Another example of calcium-selective ion channels are ryanodine receptors (RyRs). Wei et al. [56] and Gillespie et al. [45] found that the selectivity in RyR1, for example, also depends mainly on the electric field formed by the negatively charged residues rather than on the desolvation of the ions or other physical phenomena.

Other proposed models provide similar qualitative results as our model. Nevertheless, our approach provides a consistent description of the selectivity filter within the continuum formulation, which allows for a straightforward numerical implementation of the system. Furthermore, many models do not explicitly take dehydration of ions into account when they enter the selectivity filter.

Throughout the simulations we assumed that interface reactions are fast compared to the diffusion such that the ion concentration is continuous. In a future study we want to include interface reactions and investigate their influence on ion flux and selectivity of the channel. The aim is to find a suitable experiment that makes it possible to distinguish between diffusion and reaction-limited transport through ion channels.

The selectivity of nanopores also plays an important role in technological applications such as water treatment and desalination [57]. Here, the knowledge of biological ion channels is used to design artificial pores. It has been shown that the following characteristics have an influence on selectivity: dielectric exclusion, pore length, pore size, and the binding sites [57]. These are further aspects that could be taken into account in a parameter study by changing the length of the selectivity filter, varying the length and position of the surface charge, or changing the diameter of the pore.

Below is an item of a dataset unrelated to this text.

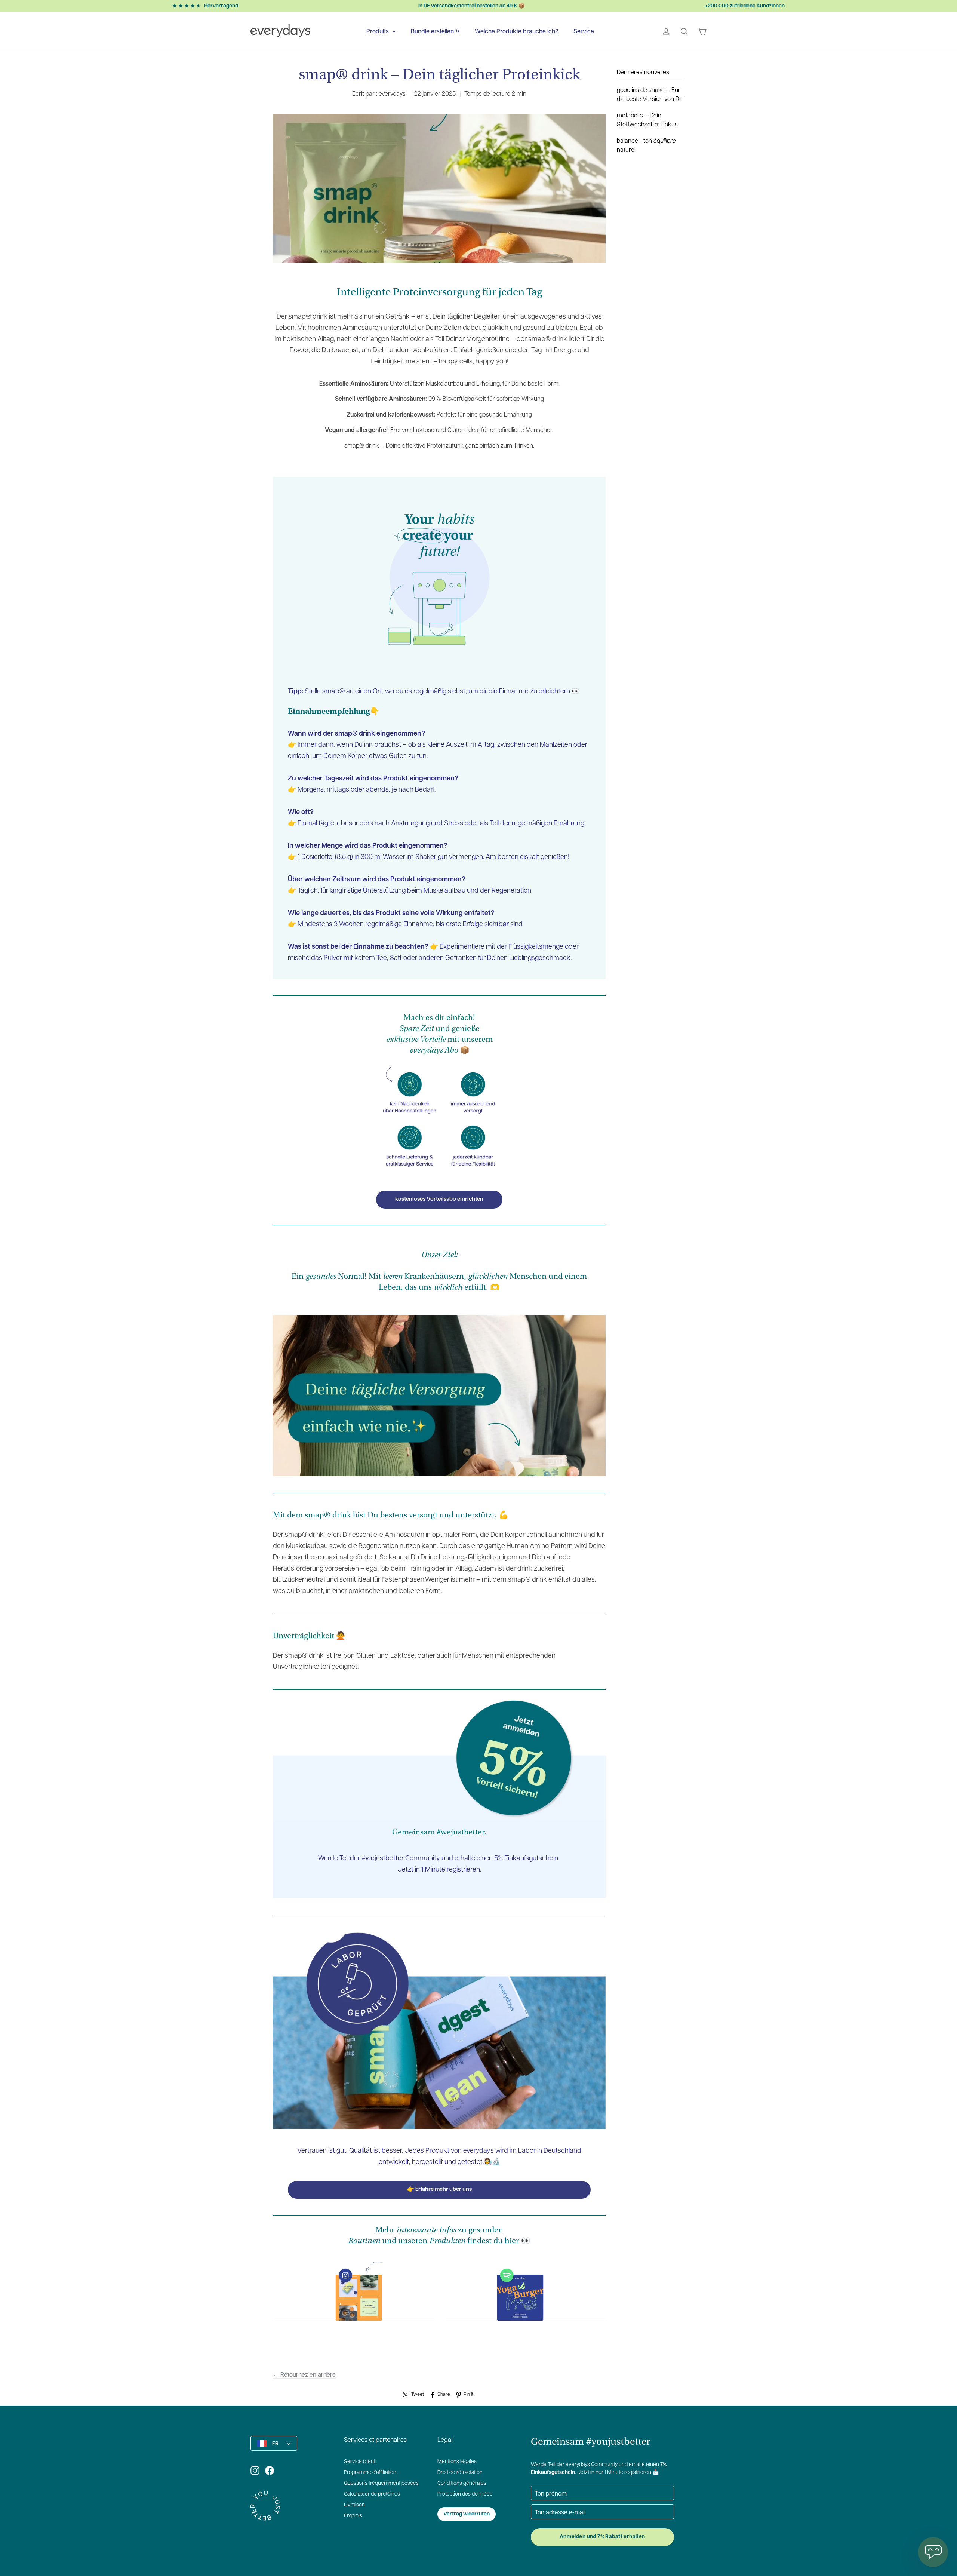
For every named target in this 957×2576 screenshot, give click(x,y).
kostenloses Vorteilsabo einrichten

In addition, our model framework allows a systematic extension to include viscoelastic properties of the ion channel protein and its coupling to the lipid bilayer, cytoplasm, and the extracellular matrix (ECM) to capture the deformation, in particular of the SF domain, as ions pass through the channel. While this has been investigated for mechanosensitive channels such as MscL- and MscS-channels (see e.g., Zhu et al. [58]), or the TRP family of channels, where mechanosensitivity and ion selectivity combine. The impact of elastic stretch of the ion channel on the ${\mathrm{Ca}}^{2+}$ flux through the protein of the type considered here is much more complex. (see e.g., Izu et al. [59]) and is the topic of our future studies.

We would like to point out that this study assumed that the channel is in an open state. However, depending on the problem being investigated, the gating mechanism should be taken into account.

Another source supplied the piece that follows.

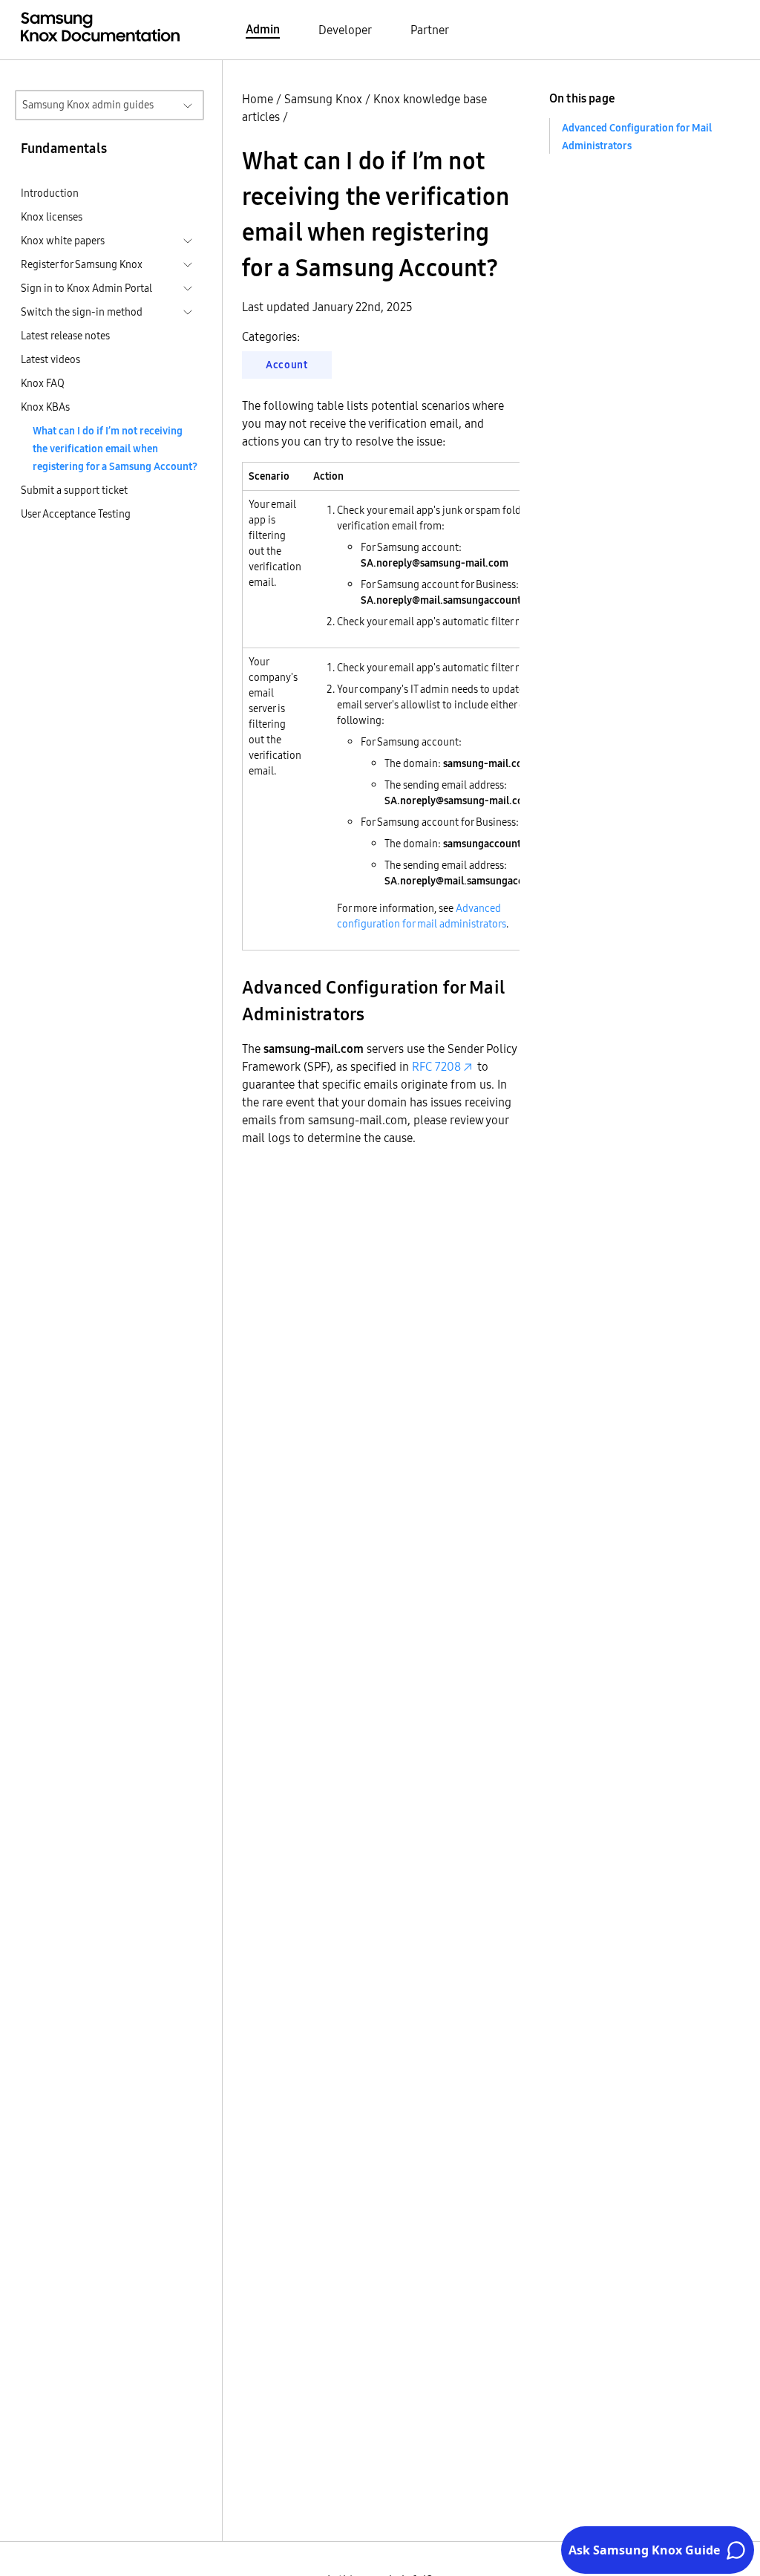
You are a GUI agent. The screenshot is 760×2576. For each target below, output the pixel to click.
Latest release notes (65, 335)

The presented model framework in its current form allows the study of ion movement through nanopores under different conditions, such as different channel properties and bulk concentrations. It enables easily changing constituents within the electrolyte and their chemical properties within different regions by including different chemical potentials. Through a consistent coupling of diffusion and the incompressibility of the electrolyte, it is possible to include ions of different sizes in the model.

Our model provides a tool for the analytical and numerical investigation of parameter dependencies. By applying different types of boundary conditions, a variety of different numerical experiments can be performed, such as cyclic voltammetry or impedance measurements.